> [Reading text]
# # # # #
SamSuka
scumbelievable
scumbelievable

patreon


Thanks, I Hate It: Black Swan

Yes, flat affect is a common symptom of psychosis. No, neither actress Natalie Portman nor director Darren Aronofsky manages to make it interesting to watch. Maybe it's the deeply square nature of her character's descent into madness, which includes a scene in which her going down on Mila Kunis is shot like some kind of lurid PSA against opium den orgies. Maybe it's Portman, who's only been good a handful of times. Whatever the answer, it comes together in a pervasive aura of dead-eyed anxiety that paves over the whole of Black Swan into a level surface only slightly more interesting than actual tar.

Aronofsky's movies have always felt to me like art informed by disgust, something I feel passionately about, but the things which disgust him also elude him. The decaying bodies of women who have pushed themselves to the edge, men who use art as a hunting ground in which to stalk and control vulnerable women, overbearing and abusive mothers --  it's thematically rich and interesting stuff, but Aronofsky's insight into these things feels limited to an instinctive flinching away. Some of the film's more fanciful body horror is beautiful to look at, but it never feels like something Portman's character would imagine. It never feels like a individual's experience.

Clint Mansell's score is likewise impersonal, a far cry from his mournfully intimate work on The Fountain, Aronofsky's sole good film. For a movie about the ruinous consequences of pursuing perfection, Black Swan has no innards and no ugliness, no contrast but flatness and deadness to the punishing ideal which consumes its heroine. Its few glimpses of hallucinatory monstrosity are hamstrung by Portman's unconvincing reactions and shallow characterization, images manifested in a vacuum and held out of focus in favor of an emotionally blank protagonist. Nor is the film's rendition of Swan Lake filmed or choreographed with much flair, reducing its biggest set piece to a kind of paint by numbers ballet scene in which the character concentrates very hard on doing something which looks  more or less robotic.
# # # # #
> [Instructions]
1. According to the Black Swan review, which Aronofsky film is his sole good one?
2. Reproduce the Black Swan review from "Thanks, I Hate" up to and including "than actual tar.".
3. Summarize the Black Swan review in two sentences.

> [Recorded information]
# # # # #
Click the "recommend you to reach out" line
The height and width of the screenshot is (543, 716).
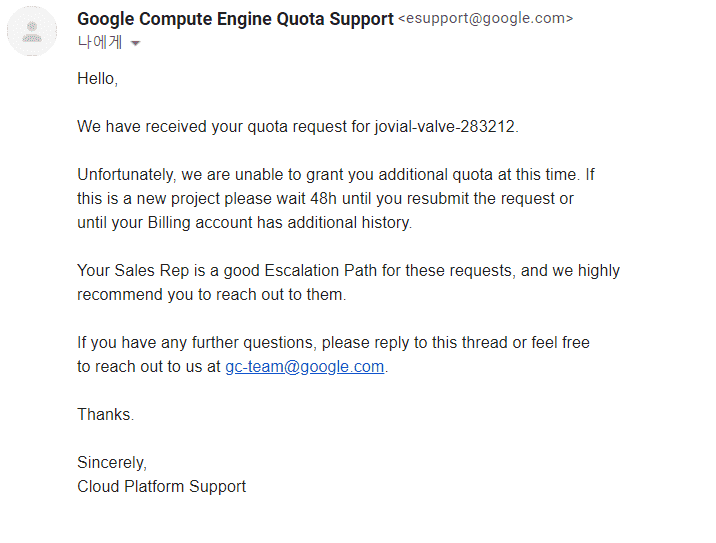click(x=211, y=294)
# # # # #
> [Activity answers]
1. The Fountain

2.
Thanks, I Hate It: Black Swan

Yes, flat affect is a common symptom of psychosis. No, neither actress Natalie Portman nor director Darren Aronofsky manages to make it interesting to watch. Maybe it's the deeply square nature of her character's descent into madness, which includes a scene in which her going down on Mila Kunis is shot like some kind of lurid PSA against opium den orgies. Maybe it's Portman, who's only been good a handful of times. Whatever the answer, it comes together in a pervasive aura of dead-eyed anxiety that paves over the whole of Black Swan into a level surface only slightly more interesting than actual tar.

3. The review says that Natalie Portman's flat affect and Darren Aronofsky's direction make Black Swan a dead-eyed film only slightly more interesting than actual tar. It finds that Aronofsky's insight into his rich themes is limited to flinching away, and it calls Clint Mansell's score impersonal, the hallucinations hamstrung by Portman's unconvincing reactions, and the Swan Lake set piece lacking in flair.